**EXCERPTED DATA**.
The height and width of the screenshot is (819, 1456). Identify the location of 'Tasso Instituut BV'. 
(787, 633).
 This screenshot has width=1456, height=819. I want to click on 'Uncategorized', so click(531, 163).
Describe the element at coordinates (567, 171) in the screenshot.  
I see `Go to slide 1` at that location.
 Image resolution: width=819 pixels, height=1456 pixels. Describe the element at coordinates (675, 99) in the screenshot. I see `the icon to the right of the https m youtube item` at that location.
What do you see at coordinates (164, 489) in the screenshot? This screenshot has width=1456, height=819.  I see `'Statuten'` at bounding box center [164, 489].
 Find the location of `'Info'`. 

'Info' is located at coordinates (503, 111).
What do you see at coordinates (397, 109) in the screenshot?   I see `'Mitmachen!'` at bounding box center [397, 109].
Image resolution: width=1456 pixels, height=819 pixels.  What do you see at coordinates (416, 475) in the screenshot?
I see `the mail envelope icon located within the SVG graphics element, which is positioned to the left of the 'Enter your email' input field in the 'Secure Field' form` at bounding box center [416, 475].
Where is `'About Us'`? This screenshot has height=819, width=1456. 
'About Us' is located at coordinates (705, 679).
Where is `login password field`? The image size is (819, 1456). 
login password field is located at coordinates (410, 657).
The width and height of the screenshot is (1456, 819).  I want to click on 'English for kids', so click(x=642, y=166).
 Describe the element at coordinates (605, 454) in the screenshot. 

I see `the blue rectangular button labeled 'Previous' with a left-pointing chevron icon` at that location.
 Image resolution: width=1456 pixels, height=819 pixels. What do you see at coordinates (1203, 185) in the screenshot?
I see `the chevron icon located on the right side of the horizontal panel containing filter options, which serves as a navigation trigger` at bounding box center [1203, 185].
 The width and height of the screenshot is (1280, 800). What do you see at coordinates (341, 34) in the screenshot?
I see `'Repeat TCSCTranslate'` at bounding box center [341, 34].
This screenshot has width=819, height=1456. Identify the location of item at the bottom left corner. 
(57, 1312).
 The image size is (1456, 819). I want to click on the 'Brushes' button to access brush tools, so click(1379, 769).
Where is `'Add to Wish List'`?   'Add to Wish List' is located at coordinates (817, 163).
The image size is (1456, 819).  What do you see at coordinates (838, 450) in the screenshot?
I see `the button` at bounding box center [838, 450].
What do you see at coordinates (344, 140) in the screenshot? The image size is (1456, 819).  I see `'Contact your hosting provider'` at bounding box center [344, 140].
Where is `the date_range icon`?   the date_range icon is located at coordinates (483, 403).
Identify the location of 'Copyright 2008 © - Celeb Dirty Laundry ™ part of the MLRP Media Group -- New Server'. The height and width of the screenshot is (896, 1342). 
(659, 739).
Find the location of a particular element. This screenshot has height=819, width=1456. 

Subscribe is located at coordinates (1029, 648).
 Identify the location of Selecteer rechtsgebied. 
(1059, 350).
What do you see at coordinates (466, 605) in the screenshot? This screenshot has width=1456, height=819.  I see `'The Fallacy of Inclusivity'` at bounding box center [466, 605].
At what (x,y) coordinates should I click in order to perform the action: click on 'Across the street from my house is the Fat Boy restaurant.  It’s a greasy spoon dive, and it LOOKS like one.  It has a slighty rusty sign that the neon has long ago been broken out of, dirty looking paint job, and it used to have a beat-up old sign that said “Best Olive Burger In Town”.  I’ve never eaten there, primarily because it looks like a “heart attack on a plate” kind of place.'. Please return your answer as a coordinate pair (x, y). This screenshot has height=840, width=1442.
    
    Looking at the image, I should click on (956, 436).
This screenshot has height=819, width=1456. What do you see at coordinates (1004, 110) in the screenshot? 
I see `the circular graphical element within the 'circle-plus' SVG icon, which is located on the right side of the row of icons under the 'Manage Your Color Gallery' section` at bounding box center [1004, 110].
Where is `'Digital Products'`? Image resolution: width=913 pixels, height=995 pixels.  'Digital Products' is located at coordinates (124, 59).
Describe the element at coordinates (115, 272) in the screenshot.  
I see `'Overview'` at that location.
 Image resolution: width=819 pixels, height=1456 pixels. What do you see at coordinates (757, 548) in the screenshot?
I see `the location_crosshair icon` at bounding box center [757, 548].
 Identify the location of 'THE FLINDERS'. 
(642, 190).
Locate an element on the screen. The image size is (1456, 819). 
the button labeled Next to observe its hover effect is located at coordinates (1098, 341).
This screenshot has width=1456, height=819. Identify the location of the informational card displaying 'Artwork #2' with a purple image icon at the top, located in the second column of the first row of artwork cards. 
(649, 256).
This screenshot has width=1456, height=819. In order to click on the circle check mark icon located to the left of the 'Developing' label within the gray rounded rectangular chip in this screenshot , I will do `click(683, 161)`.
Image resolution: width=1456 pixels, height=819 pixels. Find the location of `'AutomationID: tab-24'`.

**GIVEN REQUEST**.
Reproduce every one of the records above word for word, changing nothing.

**COMPLETED EXERCISE**.
The height and width of the screenshot is (819, 1456). Identify the location of 'Tasso Instituut BV'. 
(787, 633).
 This screenshot has width=1456, height=819. I want to click on 'Uncategorized', so click(531, 163).
Describe the element at coordinates (567, 171) in the screenshot.  
I see `Go to slide 1` at that location.
 Image resolution: width=819 pixels, height=1456 pixels. Describe the element at coordinates (675, 99) in the screenshot. I see `the icon to the right of the https m youtube item` at that location.
What do you see at coordinates (164, 489) in the screenshot? This screenshot has width=1456, height=819.  I see `'Statuten'` at bounding box center [164, 489].
 Find the location of `'Info'`. 

'Info' is located at coordinates (503, 111).
What do you see at coordinates (397, 109) in the screenshot?   I see `'Mitmachen!'` at bounding box center [397, 109].
Image resolution: width=1456 pixels, height=819 pixels.  What do you see at coordinates (416, 475) in the screenshot?
I see `the mail envelope icon located within the SVG graphics element, which is positioned to the left of the 'Enter your email' input field in the 'Secure Field' form` at bounding box center [416, 475].
Where is `'About Us'`? This screenshot has height=819, width=1456. 
'About Us' is located at coordinates (705, 679).
Where is `login password field`? The image size is (819, 1456). 
login password field is located at coordinates (410, 657).
The width and height of the screenshot is (1456, 819).  I want to click on 'English for kids', so click(x=642, y=166).
 Describe the element at coordinates (605, 454) in the screenshot. 

I see `the blue rectangular button labeled 'Previous' with a left-pointing chevron icon` at that location.
 Image resolution: width=1456 pixels, height=819 pixels. What do you see at coordinates (1203, 185) in the screenshot?
I see `the chevron icon located on the right side of the horizontal panel containing filter options, which serves as a navigation trigger` at bounding box center [1203, 185].
 The width and height of the screenshot is (1280, 800). What do you see at coordinates (341, 34) in the screenshot?
I see `'Repeat TCSCTranslate'` at bounding box center [341, 34].
This screenshot has width=819, height=1456. Identify the location of item at the bottom left corner. 
(57, 1312).
 The image size is (1456, 819). I want to click on the 'Brushes' button to access brush tools, so click(1379, 769).
Where is `'Add to Wish List'`?   'Add to Wish List' is located at coordinates (817, 163).
The image size is (1456, 819).  What do you see at coordinates (838, 450) in the screenshot?
I see `the button` at bounding box center [838, 450].
What do you see at coordinates (344, 140) in the screenshot? The image size is (1456, 819).  I see `'Contact your hosting provider'` at bounding box center [344, 140].
Where is `the date_range icon`?   the date_range icon is located at coordinates (483, 403).
Identify the location of 'Copyright 2008 © - Celeb Dirty Laundry ™ part of the MLRP Media Group -- New Server'. The height and width of the screenshot is (896, 1342). 
(659, 739).
Find the location of a particular element. This screenshot has height=819, width=1456. 

Subscribe is located at coordinates (1029, 648).
 Identify the location of Selecteer rechtsgebied. 
(1059, 350).
What do you see at coordinates (466, 605) in the screenshot? This screenshot has width=1456, height=819.  I see `'The Fallacy of Inclusivity'` at bounding box center [466, 605].
At what (x,y) coordinates should I click in order to perform the action: click on 'Across the street from my house is the Fat Boy restaurant.  It’s a greasy spoon dive, and it LOOKS like one.  It has a slighty rusty sign that the neon has long ago been broken out of, dirty looking paint job, and it used to have a beat-up old sign that said “Best Olive Burger In Town”.  I’ve never eaten there, primarily because it looks like a “heart attack on a plate” kind of place.'. Please return your answer as a coordinate pair (x, y). This screenshot has height=840, width=1442.
    
    Looking at the image, I should click on (956, 436).
This screenshot has height=819, width=1456. What do you see at coordinates (1004, 110) in the screenshot? 
I see `the circular graphical element within the 'circle-plus' SVG icon, which is located on the right side of the row of icons under the 'Manage Your Color Gallery' section` at bounding box center [1004, 110].
Where is `'Digital Products'`? Image resolution: width=913 pixels, height=995 pixels.  'Digital Products' is located at coordinates (124, 59).
Describe the element at coordinates (115, 272) in the screenshot.  
I see `'Overview'` at that location.
 Image resolution: width=819 pixels, height=1456 pixels. What do you see at coordinates (757, 548) in the screenshot?
I see `the location_crosshair icon` at bounding box center [757, 548].
 Identify the location of 'THE FLINDERS'. 
(642, 190).
Locate an element on the screen. The image size is (1456, 819). 
the button labeled Next to observe its hover effect is located at coordinates (1098, 341).
This screenshot has width=1456, height=819. Identify the location of the informational card displaying 'Artwork #2' with a purple image icon at the top, located in the second column of the first row of artwork cards. 
(649, 256).
This screenshot has width=1456, height=819. In order to click on the circle check mark icon located to the left of the 'Developing' label within the gray rounded rectangular chip in this screenshot , I will do `click(683, 161)`.
Image resolution: width=1456 pixels, height=819 pixels. Find the location of `'AutomationID: tab-24'`.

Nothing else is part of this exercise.